Dataset excerpt:

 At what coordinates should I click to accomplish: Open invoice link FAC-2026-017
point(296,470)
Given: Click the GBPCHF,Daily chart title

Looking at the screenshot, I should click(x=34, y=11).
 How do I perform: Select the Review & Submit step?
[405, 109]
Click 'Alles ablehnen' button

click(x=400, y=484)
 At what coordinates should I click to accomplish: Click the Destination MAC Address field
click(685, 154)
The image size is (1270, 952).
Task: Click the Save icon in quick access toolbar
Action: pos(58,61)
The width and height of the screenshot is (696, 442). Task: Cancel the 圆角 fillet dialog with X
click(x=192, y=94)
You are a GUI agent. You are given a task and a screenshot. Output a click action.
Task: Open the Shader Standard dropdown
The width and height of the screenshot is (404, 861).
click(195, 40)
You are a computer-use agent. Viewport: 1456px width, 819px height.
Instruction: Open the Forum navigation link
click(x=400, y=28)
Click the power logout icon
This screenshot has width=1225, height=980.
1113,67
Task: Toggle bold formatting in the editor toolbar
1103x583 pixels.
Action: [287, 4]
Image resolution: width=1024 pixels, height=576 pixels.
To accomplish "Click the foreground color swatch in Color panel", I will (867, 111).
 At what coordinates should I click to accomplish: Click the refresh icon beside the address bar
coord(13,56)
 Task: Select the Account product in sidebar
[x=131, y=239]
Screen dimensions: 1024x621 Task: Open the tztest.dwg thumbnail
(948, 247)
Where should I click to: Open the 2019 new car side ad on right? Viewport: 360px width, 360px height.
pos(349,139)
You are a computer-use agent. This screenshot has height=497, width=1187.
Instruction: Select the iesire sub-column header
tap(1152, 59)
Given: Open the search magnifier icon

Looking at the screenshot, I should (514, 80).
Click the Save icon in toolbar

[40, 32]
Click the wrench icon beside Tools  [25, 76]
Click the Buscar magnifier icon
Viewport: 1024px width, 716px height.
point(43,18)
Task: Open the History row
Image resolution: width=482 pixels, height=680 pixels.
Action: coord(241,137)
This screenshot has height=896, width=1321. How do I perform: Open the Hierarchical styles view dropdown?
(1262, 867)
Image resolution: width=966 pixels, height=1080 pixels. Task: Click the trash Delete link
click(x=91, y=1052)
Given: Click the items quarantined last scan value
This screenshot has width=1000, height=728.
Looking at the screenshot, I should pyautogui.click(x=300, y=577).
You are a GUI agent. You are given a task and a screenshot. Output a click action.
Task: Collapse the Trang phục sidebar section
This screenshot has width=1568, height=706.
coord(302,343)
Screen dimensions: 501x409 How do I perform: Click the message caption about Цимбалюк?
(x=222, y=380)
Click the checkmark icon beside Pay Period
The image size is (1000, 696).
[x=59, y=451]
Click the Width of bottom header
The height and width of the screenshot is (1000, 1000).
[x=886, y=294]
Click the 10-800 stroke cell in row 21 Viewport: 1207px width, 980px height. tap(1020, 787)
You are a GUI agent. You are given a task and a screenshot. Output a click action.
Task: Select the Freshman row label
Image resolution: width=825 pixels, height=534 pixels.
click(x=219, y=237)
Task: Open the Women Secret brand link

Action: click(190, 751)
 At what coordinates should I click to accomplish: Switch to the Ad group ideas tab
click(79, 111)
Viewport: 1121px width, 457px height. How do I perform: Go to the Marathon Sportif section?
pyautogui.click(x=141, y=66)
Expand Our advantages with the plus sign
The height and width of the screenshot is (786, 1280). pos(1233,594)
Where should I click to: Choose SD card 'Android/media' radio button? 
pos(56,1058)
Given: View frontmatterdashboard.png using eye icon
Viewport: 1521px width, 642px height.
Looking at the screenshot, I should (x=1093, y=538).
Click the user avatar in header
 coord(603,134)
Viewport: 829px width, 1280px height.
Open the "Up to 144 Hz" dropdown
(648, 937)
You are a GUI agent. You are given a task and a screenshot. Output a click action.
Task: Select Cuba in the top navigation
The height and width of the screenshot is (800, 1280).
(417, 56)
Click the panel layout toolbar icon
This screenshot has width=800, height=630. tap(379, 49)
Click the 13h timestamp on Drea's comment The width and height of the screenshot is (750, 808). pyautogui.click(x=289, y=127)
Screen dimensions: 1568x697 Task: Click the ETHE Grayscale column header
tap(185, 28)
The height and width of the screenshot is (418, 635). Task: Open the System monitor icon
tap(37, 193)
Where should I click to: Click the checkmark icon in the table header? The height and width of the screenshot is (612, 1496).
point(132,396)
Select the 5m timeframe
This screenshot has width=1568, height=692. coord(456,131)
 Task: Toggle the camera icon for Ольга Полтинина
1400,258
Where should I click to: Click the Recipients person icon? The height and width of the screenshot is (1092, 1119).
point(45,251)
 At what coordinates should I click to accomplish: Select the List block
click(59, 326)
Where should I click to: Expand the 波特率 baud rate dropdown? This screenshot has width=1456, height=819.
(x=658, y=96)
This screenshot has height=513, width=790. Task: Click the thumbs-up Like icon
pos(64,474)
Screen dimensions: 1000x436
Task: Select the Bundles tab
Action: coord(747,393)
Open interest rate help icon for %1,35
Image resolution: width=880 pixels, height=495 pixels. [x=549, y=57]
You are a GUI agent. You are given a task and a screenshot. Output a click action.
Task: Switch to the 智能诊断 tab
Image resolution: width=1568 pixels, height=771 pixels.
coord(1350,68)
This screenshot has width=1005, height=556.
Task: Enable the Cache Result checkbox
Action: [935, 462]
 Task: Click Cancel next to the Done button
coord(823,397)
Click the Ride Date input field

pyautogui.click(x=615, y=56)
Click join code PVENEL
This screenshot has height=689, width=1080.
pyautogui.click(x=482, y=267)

▶ _GIVEN INSTRUCTION_:
Rewrite all of the data above, changing every "magnifier" to "magnifying glass" and keeping everything else the same.

▶ _ANSWER TO THE PROBLEM_:
 At what coordinates should I click to accomplish: Open invoice link FAC-2026-017
point(296,470)
Given: Click the GBPCHF,Daily chart title

Looking at the screenshot, I should click(x=34, y=11).
 How do I perform: Select the Review & Submit step?
[405, 109]
Click 'Alles ablehnen' button

click(x=400, y=484)
 At what coordinates should I click to accomplish: Click the Destination MAC Address field
click(685, 154)
The image size is (1270, 952).
Task: Click the Save icon in quick access toolbar
Action: pos(58,61)
The width and height of the screenshot is (696, 442). Task: Cancel the 圆角 fillet dialog with X
click(x=192, y=94)
You are a GUI agent. You are given a task and a screenshot. Output a click action.
Task: Open the Shader Standard dropdown
The width and height of the screenshot is (404, 861).
click(195, 40)
You are a computer-use agent. Viewport: 1456px width, 819px height.
Instruction: Open the Forum navigation link
click(x=400, y=28)
Click the power logout icon
This screenshot has width=1225, height=980.
1113,67
Task: Toggle bold formatting in the editor toolbar
1103x583 pixels.
Action: [287, 4]
Image resolution: width=1024 pixels, height=576 pixels.
To accomplish "Click the foreground color swatch in Color panel", I will (867, 111).
 At what coordinates should I click to accomplish: Click the refresh icon beside the address bar
coord(13,56)
 Task: Select the Account product in sidebar
[x=131, y=239]
Screen dimensions: 1024x621 Task: Open the tztest.dwg thumbnail
(948, 247)
Where should I click to: Open the 2019 new car side ad on right? Viewport: 360px width, 360px height.
pos(349,139)
You are a computer-use agent. This screenshot has height=497, width=1187.
Instruction: Select the iesire sub-column header
tap(1152, 59)
Given: Open the search magnifying glass icon

Looking at the screenshot, I should (514, 80).
Click the Save icon in toolbar

[40, 32]
Click the wrench icon beside Tools  [25, 76]
Click the Buscar magnifying glass icon
Viewport: 1024px width, 716px height.
point(43,18)
Task: Open the History row
Image resolution: width=482 pixels, height=680 pixels.
Action: coord(241,137)
This screenshot has height=896, width=1321. How do I perform: Open the Hierarchical styles view dropdown?
(1262, 867)
Image resolution: width=966 pixels, height=1080 pixels. Task: Click the trash Delete link
click(x=91, y=1052)
Given: Click the items quarantined last scan value
This screenshot has width=1000, height=728.
Looking at the screenshot, I should pyautogui.click(x=300, y=577).
You are a GUI agent. You are given a task and a screenshot. Output a click action.
Task: Collapse the Trang phục sidebar section
This screenshot has width=1568, height=706.
coord(302,343)
Screen dimensions: 501x409 How do I perform: Click the message caption about Цимбалюк?
(x=222, y=380)
Click the checkmark icon beside Pay Period
The image size is (1000, 696).
[x=59, y=451]
Click the Width of bottom header
The height and width of the screenshot is (1000, 1000).
[x=886, y=294]
Click the 10-800 stroke cell in row 21 Viewport: 1207px width, 980px height. tap(1020, 787)
You are a GUI agent. You are given a task and a screenshot. Output a click action.
Task: Select the Freshman row label
Image resolution: width=825 pixels, height=534 pixels.
click(x=219, y=237)
Task: Open the Women Secret brand link

Action: click(190, 751)
 At what coordinates should I click to accomplish: Switch to the Ad group ideas tab
click(79, 111)
Viewport: 1121px width, 457px height. How do I perform: Go to the Marathon Sportif section?
pyautogui.click(x=141, y=66)
Expand Our advantages with the plus sign
The height and width of the screenshot is (786, 1280). pos(1233,594)
Where should I click to: Choose SD card 'Android/media' radio button? 
pos(56,1058)
Given: View frontmatterdashboard.png using eye icon
Viewport: 1521px width, 642px height.
Looking at the screenshot, I should (x=1093, y=538).
Click the user avatar in header
 coord(603,134)
Viewport: 829px width, 1280px height.
Open the "Up to 144 Hz" dropdown
(648, 937)
You are a GUI agent. You are given a task and a screenshot. Output a click action.
Task: Select Cuba in the top navigation
The height and width of the screenshot is (800, 1280).
(417, 56)
Click the panel layout toolbar icon
This screenshot has width=800, height=630. tap(379, 49)
Click the 13h timestamp on Drea's comment The width and height of the screenshot is (750, 808). pyautogui.click(x=289, y=127)
Screen dimensions: 1568x697 Task: Click the ETHE Grayscale column header
tap(185, 28)
The height and width of the screenshot is (418, 635). Task: Open the System monitor icon
tap(37, 193)
Where should I click to: Click the checkmark icon in the table header? The height and width of the screenshot is (612, 1496).
point(132,396)
Select the 5m timeframe
This screenshot has width=1568, height=692. coord(456,131)
 Task: Toggle the camera icon for Ольга Полтинина
1400,258
Where should I click to: Click the Recipients person icon? The height and width of the screenshot is (1092, 1119).
point(45,251)
 At what coordinates should I click to accomplish: Select the List block
click(59, 326)
Where should I click to: Expand the 波特率 baud rate dropdown? This screenshot has width=1456, height=819.
(x=658, y=96)
This screenshot has height=513, width=790. Task: Click the thumbs-up Like icon
pos(64,474)
Screen dimensions: 1000x436
Task: Select the Bundles tab
Action: coord(747,393)
Open interest rate help icon for %1,35
Image resolution: width=880 pixels, height=495 pixels. [x=549, y=57]
You are a GUI agent. You are given a task and a screenshot. Output a click action.
Task: Switch to the 智能诊断 tab
Image resolution: width=1568 pixels, height=771 pixels.
coord(1350,68)
This screenshot has width=1005, height=556.
Task: Enable the Cache Result checkbox
Action: [935, 462]
 Task: Click Cancel next to the Done button
coord(823,397)
Click the Ride Date input field

pyautogui.click(x=615, y=56)
Click join code PVENEL
This screenshot has height=689, width=1080.
pyautogui.click(x=482, y=267)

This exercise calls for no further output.